%%

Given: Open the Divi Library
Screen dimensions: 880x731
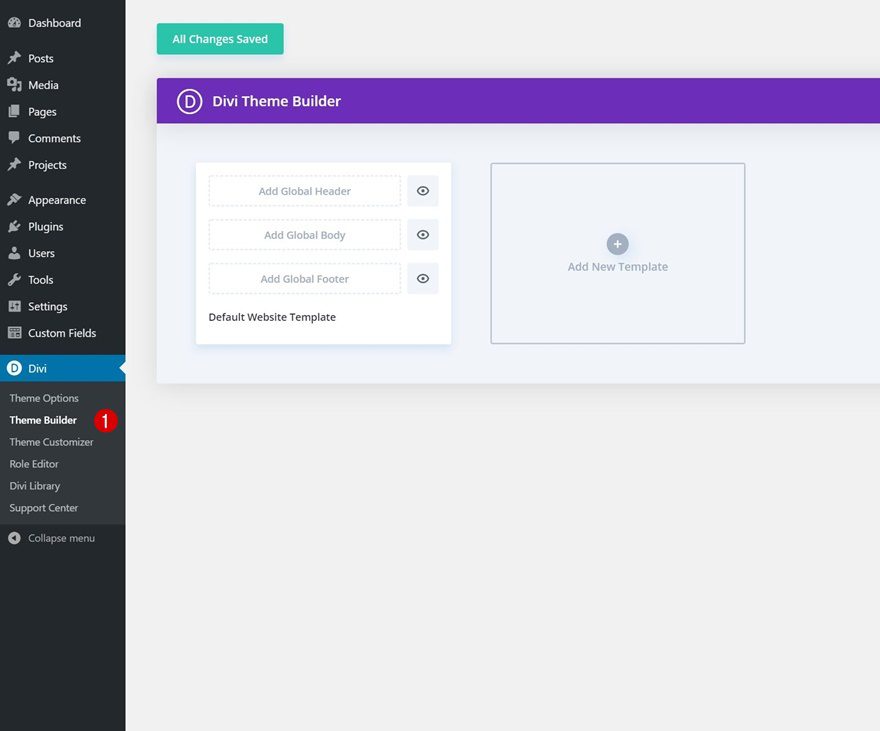Looking at the screenshot, I should click(x=34, y=485).
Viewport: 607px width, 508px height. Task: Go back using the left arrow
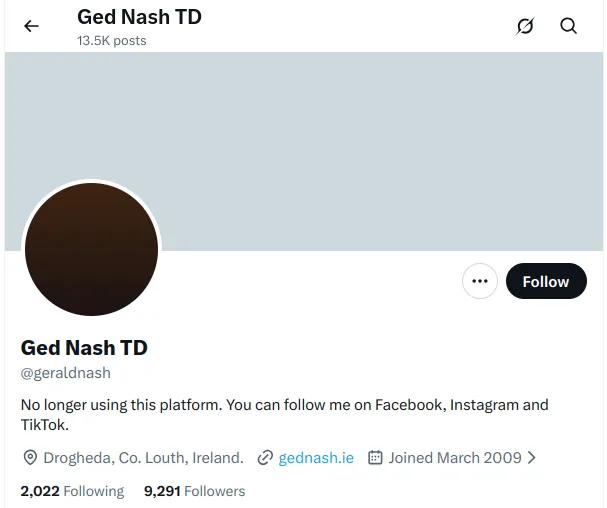pyautogui.click(x=32, y=27)
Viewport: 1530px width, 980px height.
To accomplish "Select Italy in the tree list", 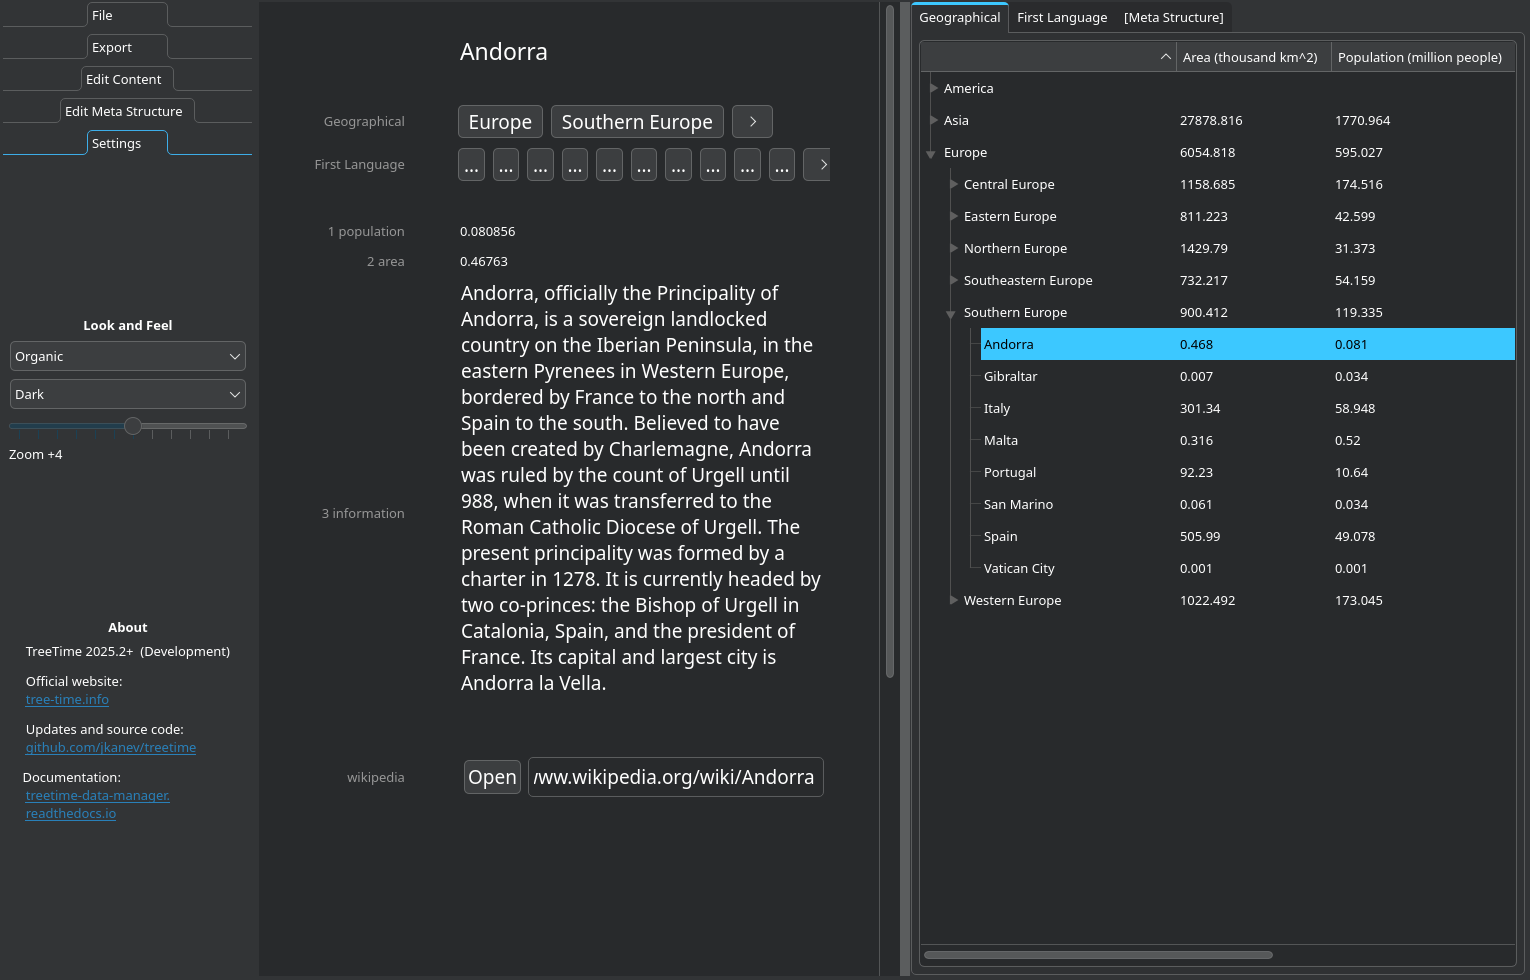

%%

__EXERCISE DESCRIPTION__.
Each record above must be retyped exactly as given, with the images excluded.

__WRITTEN ANSWER__.
Given: Open the Divi Library
Screen dimensions: 880x731
Looking at the screenshot, I should click(x=34, y=485).
Viewport: 607px width, 508px height. Task: Go back using the left arrow
pyautogui.click(x=32, y=27)
Viewport: 1530px width, 980px height.
To accomplish "Select Italy in the tree list", 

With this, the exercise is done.